A notable theoretical insight is the demonstration that previously published graphical techniques are mathematically equivalent to applying the fixed‑point maps iteratively; the visual “intersection” step is simply a manual approximation of the same numerical process.

The empirical section evaluates the FPI against Newton‑Raphson on synthetic datasets (sample sizes n = 30, 100, 500) and on real‑world climate extremes. For each scenario, 100 random initializations are generated. Performance metrics include the average number of iterations to reach a tolerance of 10⁻⁶, convergence rate, and mean squared error of the estimated parameters. Results show that FPI converges in 5–7 iterations on average and is robust to poor starting points, whereas Newton‑Raphson often requires 15–30 iterations and occasionally diverges when the initial guess is far from the true value. The advantage of FPI is especially pronounced for small scale or shape parameters, where Newton‑Raphson’s curvature information becomes unstable.

The authors acknowledge that the contraction factor can be close to one for highly skewed data, leading to slower convergence. To mitigate this, they suggest acceleration schemes such as Aitken Δ² extrapolation or Anderson acceleration, and they outline a roadmap for extending the method to the Generalized Extreme Value (GEV) family, which encompasses all three classical types in a single three‑parameter model.

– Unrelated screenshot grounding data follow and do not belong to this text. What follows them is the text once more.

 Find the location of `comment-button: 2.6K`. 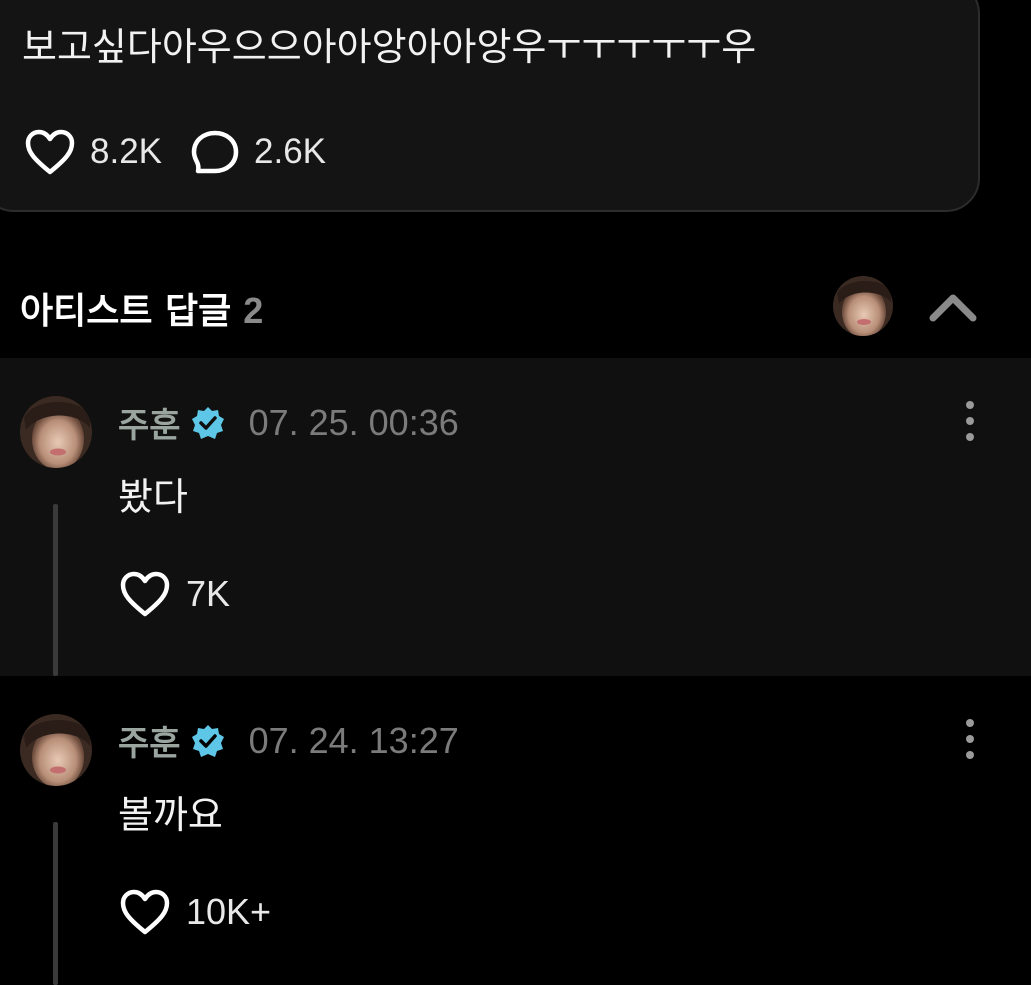

comment-button: 2.6K is located at coordinates (258, 152).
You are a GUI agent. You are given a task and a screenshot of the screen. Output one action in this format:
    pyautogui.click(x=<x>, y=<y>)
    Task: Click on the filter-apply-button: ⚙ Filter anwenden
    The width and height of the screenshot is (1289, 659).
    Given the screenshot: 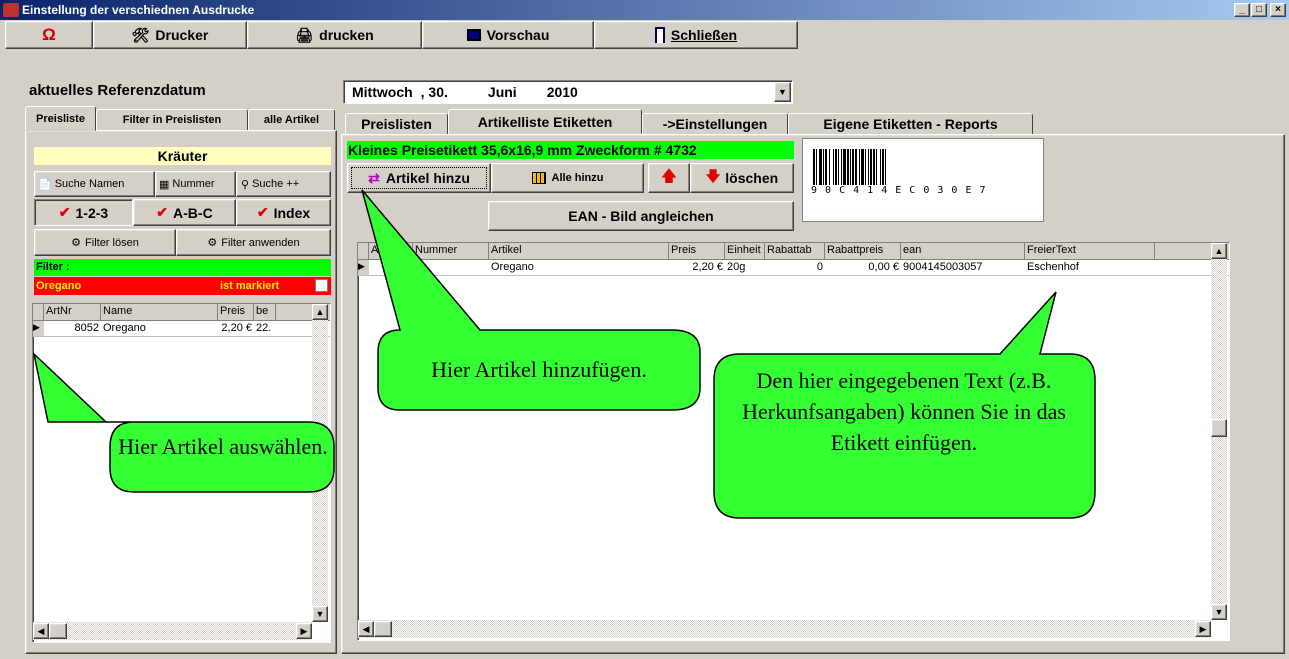 What is the action you would take?
    pyautogui.click(x=254, y=242)
    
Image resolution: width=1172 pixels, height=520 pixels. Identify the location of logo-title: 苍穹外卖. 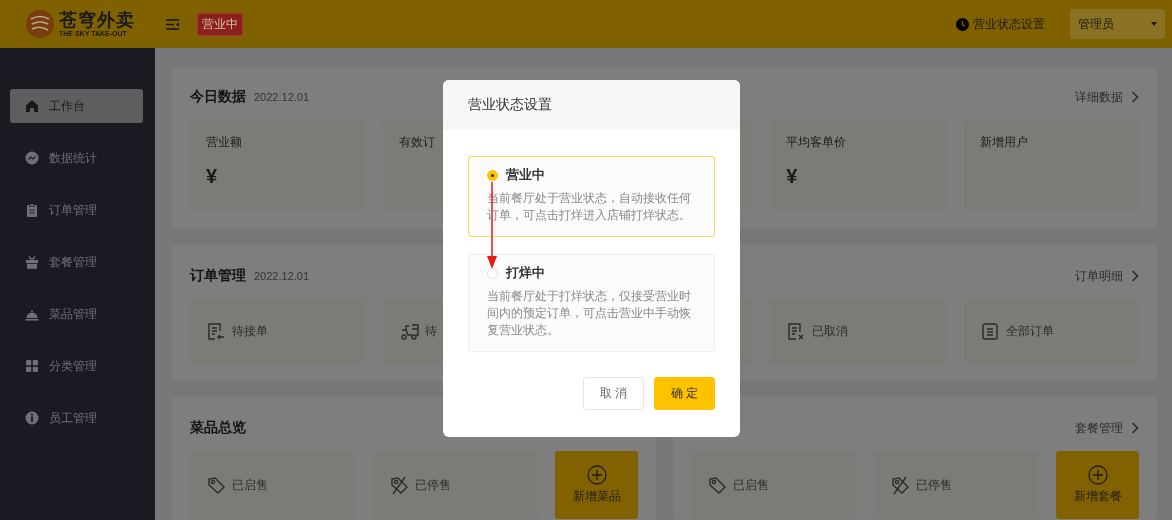
(97, 20).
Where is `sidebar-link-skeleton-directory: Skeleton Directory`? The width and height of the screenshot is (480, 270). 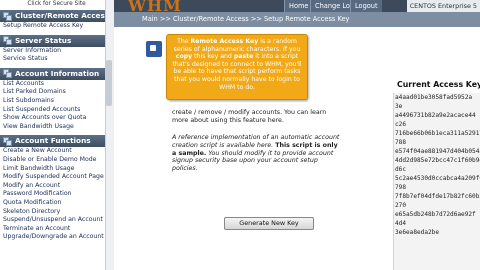
sidebar-link-skeleton-directory: Skeleton Directory is located at coordinates (56, 212).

In conclusion, the paper presents a simple, derivative‑free algorithm that matches or exceeds the reliability of Newton‑Raphson for extreme‑value parameter estimation while being easier to implement. Its theoretical grounding, combined with empirical evidence of fast and stable convergence, makes it a valuable addition to the toolbox of statisticians and engineers dealing with tail‑risk modeling.